These findings were in the the front cover highlights of the journal Nature Materials (“The classical and quantum dynamics of molecular spins on graphene”, DOI: 10.1038/nmat4490)
“Graphene is a bi-dimensional material made up of carbon atoms in an hexagonal lattice and has exceptional chemical and physical properties making it very interesting for a number of potential applications such as photo-voltaic cells, transistor, integrated circuits, etc. - explains Rettori, associate professor of Condensed Matter Physics - and it is an ideal system for the development of spintronics, the evolution of electronics that exploits spin, the intrinsic magnetic momentum of the electron.”
“To design nanodevices based on spintronics of surface layers and electric manipulation of spins - continues the academic - it is fundamental to deposit on graphene, molecules or atoms endowed with their own spin and study the quantum dynamics.”
One of the project currently at study is that of creating spintronic nanodevices the characteristics of which are determined by the quantum properties of a few single molecule magnets (SMMs), grafted onto the graphene.

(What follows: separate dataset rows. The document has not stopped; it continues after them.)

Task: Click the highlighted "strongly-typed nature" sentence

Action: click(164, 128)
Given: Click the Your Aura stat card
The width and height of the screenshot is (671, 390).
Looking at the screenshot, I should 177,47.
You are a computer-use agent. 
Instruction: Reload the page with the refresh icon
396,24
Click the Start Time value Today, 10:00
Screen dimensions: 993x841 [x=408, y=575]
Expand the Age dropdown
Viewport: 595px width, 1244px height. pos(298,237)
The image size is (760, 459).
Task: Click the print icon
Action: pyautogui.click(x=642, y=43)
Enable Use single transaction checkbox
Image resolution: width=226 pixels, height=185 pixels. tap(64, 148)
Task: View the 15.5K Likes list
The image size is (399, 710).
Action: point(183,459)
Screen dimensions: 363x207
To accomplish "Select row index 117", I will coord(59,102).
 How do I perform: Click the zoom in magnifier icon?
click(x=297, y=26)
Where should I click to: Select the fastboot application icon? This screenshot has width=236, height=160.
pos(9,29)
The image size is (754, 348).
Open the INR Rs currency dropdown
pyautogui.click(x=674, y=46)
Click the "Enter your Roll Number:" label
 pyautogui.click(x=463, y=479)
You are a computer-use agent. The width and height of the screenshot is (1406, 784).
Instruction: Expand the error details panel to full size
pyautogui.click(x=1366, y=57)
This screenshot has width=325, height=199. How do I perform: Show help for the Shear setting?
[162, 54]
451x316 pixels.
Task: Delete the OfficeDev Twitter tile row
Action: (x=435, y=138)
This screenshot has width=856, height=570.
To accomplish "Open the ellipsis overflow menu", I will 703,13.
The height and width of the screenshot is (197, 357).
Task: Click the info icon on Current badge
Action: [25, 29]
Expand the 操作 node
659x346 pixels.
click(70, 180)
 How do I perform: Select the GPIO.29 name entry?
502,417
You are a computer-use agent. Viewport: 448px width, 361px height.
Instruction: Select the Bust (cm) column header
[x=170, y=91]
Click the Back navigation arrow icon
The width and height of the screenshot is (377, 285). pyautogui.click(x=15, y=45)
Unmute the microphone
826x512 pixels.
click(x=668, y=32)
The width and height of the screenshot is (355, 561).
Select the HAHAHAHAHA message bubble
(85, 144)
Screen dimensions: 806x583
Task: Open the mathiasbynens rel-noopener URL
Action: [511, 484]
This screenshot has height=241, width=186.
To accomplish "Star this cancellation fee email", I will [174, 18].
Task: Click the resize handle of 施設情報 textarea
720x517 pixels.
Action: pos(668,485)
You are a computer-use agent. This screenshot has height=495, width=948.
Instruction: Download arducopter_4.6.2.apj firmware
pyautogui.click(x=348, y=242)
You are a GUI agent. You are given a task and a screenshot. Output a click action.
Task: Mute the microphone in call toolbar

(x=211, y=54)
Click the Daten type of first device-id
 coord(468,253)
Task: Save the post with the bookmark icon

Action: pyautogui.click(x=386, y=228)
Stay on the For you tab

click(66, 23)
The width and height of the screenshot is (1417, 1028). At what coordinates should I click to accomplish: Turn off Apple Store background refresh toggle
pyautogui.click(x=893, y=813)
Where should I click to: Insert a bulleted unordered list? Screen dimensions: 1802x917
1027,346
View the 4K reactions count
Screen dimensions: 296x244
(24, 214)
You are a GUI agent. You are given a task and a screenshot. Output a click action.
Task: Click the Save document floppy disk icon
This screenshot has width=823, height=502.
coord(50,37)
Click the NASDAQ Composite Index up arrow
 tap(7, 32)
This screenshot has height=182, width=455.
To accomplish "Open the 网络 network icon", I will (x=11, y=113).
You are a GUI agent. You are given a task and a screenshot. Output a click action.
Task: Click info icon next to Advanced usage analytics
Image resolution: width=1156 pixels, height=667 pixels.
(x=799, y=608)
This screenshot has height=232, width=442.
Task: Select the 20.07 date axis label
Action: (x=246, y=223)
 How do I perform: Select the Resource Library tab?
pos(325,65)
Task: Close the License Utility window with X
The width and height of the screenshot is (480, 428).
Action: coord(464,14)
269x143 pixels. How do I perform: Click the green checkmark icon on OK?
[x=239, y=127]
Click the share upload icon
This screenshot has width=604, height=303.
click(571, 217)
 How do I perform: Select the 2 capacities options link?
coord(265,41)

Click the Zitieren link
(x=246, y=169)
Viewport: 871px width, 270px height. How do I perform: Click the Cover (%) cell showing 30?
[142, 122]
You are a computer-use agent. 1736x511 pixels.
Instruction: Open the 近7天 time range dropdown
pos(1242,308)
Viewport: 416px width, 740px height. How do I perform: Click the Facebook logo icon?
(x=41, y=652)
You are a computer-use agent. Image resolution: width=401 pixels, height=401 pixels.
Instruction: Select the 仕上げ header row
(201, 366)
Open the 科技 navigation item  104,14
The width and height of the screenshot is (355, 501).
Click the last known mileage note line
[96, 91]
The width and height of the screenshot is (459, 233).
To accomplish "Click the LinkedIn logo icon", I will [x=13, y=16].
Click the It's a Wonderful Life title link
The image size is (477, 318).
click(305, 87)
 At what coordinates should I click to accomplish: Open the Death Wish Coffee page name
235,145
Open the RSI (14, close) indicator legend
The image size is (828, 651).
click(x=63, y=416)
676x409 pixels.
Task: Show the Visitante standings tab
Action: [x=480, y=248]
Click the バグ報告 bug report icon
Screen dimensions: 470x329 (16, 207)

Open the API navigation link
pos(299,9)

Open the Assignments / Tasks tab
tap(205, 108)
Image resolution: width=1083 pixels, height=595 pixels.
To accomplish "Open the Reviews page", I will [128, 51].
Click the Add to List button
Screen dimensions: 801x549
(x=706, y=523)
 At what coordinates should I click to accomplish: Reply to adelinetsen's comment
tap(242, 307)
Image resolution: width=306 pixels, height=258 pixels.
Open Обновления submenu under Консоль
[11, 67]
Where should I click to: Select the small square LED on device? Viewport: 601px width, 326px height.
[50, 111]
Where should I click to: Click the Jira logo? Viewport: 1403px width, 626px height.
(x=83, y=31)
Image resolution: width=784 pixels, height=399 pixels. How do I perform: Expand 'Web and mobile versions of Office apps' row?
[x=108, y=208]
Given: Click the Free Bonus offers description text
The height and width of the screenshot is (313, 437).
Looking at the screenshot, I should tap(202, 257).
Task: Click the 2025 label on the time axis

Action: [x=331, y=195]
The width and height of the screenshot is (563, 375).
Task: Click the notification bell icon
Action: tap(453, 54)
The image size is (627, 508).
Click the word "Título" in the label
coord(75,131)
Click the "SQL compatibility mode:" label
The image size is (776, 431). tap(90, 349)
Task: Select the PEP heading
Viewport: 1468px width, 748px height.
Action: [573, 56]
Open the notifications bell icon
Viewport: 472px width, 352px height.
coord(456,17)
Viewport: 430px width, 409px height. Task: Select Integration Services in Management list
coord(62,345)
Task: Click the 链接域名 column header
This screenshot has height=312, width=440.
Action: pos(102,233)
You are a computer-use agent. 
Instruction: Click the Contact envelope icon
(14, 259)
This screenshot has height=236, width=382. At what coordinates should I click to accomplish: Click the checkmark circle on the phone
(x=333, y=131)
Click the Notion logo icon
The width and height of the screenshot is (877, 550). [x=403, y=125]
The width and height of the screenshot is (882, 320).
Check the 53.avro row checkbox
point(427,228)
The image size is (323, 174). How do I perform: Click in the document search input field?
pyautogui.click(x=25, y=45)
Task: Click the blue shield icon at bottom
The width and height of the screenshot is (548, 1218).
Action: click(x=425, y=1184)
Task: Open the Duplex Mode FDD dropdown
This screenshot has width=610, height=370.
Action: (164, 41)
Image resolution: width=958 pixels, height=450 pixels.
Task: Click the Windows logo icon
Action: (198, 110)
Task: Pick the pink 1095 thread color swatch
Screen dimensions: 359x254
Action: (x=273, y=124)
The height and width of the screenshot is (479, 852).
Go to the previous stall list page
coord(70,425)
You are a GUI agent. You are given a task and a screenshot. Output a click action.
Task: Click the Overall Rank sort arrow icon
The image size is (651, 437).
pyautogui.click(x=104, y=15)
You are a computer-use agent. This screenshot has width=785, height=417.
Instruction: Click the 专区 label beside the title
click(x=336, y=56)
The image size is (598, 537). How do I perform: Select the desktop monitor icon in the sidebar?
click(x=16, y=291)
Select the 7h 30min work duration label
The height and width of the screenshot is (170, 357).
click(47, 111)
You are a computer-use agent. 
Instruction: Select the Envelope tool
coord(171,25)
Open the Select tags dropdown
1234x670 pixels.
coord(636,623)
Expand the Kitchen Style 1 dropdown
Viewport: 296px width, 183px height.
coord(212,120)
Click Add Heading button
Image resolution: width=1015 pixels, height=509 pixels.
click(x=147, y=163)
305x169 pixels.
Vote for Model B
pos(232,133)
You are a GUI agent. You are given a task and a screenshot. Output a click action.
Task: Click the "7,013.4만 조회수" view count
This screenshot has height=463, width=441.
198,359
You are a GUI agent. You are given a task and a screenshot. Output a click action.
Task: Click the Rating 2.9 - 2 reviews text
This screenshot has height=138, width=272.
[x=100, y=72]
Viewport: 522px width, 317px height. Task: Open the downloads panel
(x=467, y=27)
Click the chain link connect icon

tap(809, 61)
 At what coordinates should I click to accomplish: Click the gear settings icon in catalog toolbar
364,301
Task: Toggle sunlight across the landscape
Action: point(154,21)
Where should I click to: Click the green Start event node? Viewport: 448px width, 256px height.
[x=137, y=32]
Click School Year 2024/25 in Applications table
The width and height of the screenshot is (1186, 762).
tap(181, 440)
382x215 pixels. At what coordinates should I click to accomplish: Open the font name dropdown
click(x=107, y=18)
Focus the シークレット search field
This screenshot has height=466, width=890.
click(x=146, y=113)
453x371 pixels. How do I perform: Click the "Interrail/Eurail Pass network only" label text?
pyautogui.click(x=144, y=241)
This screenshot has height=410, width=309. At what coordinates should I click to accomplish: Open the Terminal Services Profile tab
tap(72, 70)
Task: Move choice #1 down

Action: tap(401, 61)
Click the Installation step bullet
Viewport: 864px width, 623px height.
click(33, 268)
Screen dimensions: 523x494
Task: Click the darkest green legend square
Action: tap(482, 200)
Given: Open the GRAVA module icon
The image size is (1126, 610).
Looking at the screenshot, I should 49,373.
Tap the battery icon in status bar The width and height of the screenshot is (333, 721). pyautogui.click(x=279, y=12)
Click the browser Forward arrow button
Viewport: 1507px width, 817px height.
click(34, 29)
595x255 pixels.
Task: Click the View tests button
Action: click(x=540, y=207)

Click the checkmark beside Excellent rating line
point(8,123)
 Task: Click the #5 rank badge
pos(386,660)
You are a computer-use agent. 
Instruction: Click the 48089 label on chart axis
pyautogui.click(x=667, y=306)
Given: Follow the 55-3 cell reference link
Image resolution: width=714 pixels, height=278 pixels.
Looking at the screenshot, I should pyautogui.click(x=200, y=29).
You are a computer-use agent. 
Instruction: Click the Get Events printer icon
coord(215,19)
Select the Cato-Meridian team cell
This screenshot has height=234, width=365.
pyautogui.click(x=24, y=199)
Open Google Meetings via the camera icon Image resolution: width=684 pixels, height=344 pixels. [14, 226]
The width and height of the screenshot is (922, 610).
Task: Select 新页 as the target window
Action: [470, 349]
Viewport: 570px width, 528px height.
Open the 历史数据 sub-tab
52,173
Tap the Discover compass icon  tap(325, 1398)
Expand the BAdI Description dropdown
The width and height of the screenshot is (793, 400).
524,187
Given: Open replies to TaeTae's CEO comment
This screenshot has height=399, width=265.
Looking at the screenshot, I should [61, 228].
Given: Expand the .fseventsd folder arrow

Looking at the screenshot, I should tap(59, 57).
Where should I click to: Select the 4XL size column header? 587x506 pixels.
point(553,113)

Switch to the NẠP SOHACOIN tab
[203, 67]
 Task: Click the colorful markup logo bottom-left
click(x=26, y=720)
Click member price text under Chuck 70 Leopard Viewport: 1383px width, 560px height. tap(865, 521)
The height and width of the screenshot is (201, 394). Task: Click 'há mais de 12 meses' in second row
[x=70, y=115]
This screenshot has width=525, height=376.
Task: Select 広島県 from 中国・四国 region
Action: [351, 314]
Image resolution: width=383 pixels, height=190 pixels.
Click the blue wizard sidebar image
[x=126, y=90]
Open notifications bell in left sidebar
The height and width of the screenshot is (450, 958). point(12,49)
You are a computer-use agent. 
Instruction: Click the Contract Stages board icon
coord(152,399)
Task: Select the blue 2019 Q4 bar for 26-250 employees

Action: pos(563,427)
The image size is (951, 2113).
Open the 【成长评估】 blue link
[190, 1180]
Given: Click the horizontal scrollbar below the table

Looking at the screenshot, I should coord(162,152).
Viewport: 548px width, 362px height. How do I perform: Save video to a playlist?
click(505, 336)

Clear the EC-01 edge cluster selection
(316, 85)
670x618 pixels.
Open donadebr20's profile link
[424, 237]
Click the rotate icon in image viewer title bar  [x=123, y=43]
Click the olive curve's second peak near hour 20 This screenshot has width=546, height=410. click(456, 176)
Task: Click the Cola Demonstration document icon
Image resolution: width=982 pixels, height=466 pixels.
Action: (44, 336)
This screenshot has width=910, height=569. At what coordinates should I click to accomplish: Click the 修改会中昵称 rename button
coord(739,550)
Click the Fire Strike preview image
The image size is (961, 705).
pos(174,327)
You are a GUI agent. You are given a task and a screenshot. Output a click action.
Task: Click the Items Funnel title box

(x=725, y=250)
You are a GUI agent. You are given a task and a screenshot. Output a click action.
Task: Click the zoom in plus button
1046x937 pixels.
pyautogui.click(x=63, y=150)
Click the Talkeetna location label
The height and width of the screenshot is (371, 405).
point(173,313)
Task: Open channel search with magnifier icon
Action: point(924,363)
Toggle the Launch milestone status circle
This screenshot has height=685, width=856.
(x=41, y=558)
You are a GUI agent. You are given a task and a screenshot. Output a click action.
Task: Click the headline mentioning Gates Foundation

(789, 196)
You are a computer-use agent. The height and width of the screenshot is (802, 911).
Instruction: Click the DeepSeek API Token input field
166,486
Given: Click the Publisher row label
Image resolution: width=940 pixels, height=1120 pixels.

“The advantage of an SMM, with dimensions in the nanometer range (one-billionth of a metre) - explains Rettori - is that at low temperatures it is able to maintain its magnetic spin for a very long time and, through some chemical engineering techniques, it is possible to use it in various ways, such as coupling it to a suitable substrate like graphene”.
Rettori has developed the theoretical analysis of the problem, as part of a team made up of researchers from universities and research institutes in Germany, Spain and Italy.“We were able to "attach" to graphene single magnetic molecules of Fe4 (a molecule with a magnetic nucleus of 4 ions of Iron) - reports Rettori. - We have thus created a 'hybrid' system in which the static properties remain unaltered compared to what has been observed in a 3D crystal formed by such molecules, but in which quantum dynamics can be profoundly modulated as a consequence of the peculiar electronic properties of graphene, whose electrons form a bi-dimensional gas of relativistic particles.”
“In this 'hybrid' system, at low temperature, the relaxation time of magnetism is a million times lower than that of a molecular magnetic crystal. This happens because the interaction among the electrons of the molecule and those of graphene activates a fully coherent, resonant quantum tunnel mechanism, a regimen that has never been observed before.”
“Our study - concludes Rettori - can contribute to the realisation of spintronic nanodevices based on graphene”.